Hello Alexandre, I tested a bit with cairo-gl.
see (dwarf model courtesy of psionic3d.co.uk) http://assimp.sourceforge.net/tmp/cairotest/sshot2.png http://assimp.sourceforge.net/tmp/cairotest/sshot1.png
As expected, drawing performance is *really* good, but running transformation & depth-sorting on the CPU is too lame. I'd therefore prefer using native OpenGL for a fluent 3D preview (the sample shown in the screens ran at ~10 fps on a moderately fast machine). But a separate render path using cairo-gl for testing purposes/experiments wouldn't be a problem. I guess a cairo preview would resemble the final image in Inkscape more closely, especially if inkscape moved to cairo :-)
Regards, Alex
PS: I'm not sure if my quoted mail below worked, at least I haven't received a copy yet.

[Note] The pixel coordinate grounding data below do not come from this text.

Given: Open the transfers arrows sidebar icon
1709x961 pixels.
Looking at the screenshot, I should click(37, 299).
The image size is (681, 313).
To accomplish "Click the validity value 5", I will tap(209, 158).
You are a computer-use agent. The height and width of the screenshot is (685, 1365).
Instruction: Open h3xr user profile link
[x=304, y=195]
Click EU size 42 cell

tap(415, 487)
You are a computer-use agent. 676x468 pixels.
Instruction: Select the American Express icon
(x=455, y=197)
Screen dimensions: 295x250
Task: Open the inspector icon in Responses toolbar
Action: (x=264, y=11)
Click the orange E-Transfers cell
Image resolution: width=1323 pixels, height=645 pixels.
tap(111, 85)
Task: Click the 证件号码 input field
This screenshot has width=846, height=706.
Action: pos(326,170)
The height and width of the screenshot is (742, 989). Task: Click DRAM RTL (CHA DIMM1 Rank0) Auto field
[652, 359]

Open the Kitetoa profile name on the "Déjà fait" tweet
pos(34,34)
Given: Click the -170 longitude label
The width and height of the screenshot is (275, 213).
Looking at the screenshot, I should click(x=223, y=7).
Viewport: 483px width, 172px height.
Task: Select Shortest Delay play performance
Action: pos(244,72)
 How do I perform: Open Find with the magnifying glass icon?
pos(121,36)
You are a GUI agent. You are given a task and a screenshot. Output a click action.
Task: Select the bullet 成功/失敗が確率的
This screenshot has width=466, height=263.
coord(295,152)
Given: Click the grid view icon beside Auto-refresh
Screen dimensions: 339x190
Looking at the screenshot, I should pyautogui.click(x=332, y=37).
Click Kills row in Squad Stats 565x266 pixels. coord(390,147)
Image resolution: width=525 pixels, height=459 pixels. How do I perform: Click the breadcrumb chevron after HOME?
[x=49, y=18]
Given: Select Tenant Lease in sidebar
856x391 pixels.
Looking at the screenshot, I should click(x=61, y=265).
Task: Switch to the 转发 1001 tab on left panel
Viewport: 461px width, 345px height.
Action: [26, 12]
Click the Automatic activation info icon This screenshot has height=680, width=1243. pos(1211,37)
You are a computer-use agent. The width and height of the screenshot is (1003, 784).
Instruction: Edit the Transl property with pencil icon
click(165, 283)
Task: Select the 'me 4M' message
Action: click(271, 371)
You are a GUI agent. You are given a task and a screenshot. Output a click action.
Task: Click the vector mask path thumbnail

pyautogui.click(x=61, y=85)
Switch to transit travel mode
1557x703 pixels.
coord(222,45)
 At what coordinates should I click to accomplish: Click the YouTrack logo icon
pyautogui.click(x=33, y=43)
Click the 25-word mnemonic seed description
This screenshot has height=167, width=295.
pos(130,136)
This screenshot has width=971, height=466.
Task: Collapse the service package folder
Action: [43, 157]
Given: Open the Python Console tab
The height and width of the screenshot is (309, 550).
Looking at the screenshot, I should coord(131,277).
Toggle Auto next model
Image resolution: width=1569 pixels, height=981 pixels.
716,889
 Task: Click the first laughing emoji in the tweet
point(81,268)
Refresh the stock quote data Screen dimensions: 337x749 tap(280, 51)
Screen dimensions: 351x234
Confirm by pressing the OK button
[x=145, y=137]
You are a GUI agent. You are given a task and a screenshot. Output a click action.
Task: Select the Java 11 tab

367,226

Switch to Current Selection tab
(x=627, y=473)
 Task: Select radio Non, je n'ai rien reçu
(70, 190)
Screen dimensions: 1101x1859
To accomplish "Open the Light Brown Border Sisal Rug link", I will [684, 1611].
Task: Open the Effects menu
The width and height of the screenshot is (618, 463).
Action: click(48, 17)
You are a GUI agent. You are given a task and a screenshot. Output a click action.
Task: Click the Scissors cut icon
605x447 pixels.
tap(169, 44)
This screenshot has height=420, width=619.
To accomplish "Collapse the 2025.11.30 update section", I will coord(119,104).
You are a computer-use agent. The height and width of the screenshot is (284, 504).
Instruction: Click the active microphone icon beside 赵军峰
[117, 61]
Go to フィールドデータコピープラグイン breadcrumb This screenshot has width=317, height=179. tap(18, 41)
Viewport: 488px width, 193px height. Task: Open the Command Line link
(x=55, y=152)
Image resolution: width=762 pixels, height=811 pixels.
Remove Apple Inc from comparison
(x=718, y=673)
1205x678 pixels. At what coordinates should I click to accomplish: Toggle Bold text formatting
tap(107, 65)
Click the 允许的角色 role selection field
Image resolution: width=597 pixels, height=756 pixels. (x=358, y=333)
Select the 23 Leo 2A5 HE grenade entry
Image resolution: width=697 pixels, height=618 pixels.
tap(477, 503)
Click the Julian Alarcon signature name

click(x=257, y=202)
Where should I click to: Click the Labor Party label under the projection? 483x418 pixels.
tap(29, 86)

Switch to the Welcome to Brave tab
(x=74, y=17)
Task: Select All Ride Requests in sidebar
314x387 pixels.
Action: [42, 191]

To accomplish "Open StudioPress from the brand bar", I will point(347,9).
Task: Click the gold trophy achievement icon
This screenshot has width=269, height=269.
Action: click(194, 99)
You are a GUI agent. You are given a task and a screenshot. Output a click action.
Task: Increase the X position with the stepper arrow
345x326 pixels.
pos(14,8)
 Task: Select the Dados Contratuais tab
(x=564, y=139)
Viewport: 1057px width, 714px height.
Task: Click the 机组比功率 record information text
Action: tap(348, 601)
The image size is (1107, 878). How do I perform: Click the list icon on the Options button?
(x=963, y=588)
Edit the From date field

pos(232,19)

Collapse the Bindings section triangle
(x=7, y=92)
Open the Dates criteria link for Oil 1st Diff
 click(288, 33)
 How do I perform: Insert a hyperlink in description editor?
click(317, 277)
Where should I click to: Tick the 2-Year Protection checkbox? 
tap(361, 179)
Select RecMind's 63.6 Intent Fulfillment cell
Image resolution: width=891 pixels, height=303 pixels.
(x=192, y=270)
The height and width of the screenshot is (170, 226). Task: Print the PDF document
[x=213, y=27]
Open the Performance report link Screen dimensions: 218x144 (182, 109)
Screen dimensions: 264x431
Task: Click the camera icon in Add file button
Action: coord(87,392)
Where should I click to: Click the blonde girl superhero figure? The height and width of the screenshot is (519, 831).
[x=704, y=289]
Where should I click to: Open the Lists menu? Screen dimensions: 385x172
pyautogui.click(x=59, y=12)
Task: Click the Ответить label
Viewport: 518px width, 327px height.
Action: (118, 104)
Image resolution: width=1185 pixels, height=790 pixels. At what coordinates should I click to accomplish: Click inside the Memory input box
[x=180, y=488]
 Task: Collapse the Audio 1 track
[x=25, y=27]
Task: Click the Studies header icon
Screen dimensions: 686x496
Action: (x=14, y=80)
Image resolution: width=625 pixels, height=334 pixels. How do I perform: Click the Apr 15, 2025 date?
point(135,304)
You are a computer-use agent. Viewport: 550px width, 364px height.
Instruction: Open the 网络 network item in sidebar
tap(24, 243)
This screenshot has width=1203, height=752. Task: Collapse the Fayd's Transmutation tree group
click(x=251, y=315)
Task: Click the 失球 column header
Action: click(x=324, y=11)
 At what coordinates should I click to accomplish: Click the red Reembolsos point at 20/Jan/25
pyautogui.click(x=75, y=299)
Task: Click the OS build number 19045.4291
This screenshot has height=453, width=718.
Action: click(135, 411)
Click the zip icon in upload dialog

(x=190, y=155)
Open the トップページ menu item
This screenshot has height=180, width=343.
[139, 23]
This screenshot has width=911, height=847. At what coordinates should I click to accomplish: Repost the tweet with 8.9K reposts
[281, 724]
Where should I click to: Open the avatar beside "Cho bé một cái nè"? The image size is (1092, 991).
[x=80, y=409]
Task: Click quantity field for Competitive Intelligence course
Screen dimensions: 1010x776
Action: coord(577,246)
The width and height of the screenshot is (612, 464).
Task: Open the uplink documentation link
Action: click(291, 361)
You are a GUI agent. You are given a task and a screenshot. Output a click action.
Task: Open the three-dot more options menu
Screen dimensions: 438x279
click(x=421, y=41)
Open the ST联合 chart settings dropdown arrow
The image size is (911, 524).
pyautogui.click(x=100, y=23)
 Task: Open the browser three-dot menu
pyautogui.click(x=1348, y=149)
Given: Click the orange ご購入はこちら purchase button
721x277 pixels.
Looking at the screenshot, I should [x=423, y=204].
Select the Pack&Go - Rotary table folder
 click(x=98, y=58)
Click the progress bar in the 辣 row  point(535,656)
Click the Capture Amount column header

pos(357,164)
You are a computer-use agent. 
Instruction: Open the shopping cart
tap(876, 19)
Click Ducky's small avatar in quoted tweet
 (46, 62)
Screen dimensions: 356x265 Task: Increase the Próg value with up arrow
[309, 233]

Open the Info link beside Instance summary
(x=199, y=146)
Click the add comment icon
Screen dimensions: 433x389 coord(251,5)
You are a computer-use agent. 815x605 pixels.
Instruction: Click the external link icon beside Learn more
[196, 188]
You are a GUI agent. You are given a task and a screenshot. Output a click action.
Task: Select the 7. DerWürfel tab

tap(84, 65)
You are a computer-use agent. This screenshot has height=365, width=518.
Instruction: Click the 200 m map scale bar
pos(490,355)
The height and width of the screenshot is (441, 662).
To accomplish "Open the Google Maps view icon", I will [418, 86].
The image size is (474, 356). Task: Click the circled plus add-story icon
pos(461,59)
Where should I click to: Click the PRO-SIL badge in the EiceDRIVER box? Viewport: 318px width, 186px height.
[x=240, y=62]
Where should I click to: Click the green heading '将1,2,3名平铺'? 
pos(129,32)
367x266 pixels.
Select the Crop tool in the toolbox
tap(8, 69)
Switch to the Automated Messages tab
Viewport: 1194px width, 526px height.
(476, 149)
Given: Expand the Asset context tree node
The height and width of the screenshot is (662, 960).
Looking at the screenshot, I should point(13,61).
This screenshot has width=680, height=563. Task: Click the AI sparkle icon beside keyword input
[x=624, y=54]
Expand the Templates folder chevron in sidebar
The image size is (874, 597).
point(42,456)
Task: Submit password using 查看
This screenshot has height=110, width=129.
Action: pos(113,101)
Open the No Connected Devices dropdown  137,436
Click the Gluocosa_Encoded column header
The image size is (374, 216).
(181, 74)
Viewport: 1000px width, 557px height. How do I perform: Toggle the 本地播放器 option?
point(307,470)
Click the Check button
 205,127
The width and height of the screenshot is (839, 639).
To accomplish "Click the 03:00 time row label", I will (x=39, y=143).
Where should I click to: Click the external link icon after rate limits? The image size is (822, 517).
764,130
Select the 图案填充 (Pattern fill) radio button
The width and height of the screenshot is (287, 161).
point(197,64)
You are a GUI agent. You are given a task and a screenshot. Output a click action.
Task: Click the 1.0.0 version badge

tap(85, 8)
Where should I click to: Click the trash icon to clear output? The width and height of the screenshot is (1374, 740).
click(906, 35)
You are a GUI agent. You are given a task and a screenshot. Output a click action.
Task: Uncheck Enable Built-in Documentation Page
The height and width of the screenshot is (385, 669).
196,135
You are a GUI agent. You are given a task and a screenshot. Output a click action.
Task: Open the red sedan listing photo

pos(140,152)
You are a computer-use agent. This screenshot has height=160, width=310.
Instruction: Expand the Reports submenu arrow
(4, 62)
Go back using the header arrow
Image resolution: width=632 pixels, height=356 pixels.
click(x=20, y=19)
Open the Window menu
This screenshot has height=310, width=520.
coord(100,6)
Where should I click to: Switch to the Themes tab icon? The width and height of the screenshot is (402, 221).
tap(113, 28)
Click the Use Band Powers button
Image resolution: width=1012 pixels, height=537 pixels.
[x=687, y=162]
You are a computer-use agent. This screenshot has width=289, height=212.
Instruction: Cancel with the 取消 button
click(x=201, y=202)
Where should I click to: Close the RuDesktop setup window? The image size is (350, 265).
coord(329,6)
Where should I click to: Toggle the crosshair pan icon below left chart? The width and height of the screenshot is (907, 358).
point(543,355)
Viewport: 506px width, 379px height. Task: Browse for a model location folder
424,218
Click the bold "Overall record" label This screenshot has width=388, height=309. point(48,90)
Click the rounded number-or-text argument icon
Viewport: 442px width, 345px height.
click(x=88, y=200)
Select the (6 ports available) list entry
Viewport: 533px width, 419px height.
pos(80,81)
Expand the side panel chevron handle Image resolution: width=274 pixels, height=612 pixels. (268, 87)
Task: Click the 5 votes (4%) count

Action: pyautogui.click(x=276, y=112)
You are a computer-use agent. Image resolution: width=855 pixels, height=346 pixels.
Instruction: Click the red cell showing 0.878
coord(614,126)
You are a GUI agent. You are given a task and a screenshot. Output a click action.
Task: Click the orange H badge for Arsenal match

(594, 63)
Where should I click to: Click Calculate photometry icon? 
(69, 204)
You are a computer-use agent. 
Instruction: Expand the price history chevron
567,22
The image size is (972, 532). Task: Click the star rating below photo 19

Alexander Gessler schrieb:
Hey!
Since the project idea originally comes from me, I thought I'd chime in give a little perspective. We've been talking about completely moving to Cairo for quite a long time, and yet we've made just first steps towards that goal. This project could be an interesting playground for our expansion into the world of GPU accelerated rendering *and* it would help those of us who do technical drawing and deal with all sorts of 3D data.
Using a 2D graphics library to do the outsourced 3D preview seems a bit unusual to me, but why not - sounds interesting - The only consideration would be that while Cairo-gl will do the rendering very fast, the task of getting from 3- to 2D (aka transformation stuff & perspective projection) would be left to me and consequently be done without hw-acceleration. That's terribly expensive, so I doubt it will result in a fluently movable preview for meshes with more than a few ten-thousand polygons. But I have no numbers yet. I'll try it and report back.
It would be absolutely great if somebody wanted to be a potential mentor for this project idea ;-)
Bye, Alex
Side note: Assimp/Open Asset Import Library (for those who don't like the first name) is steering towards another stable release in late April.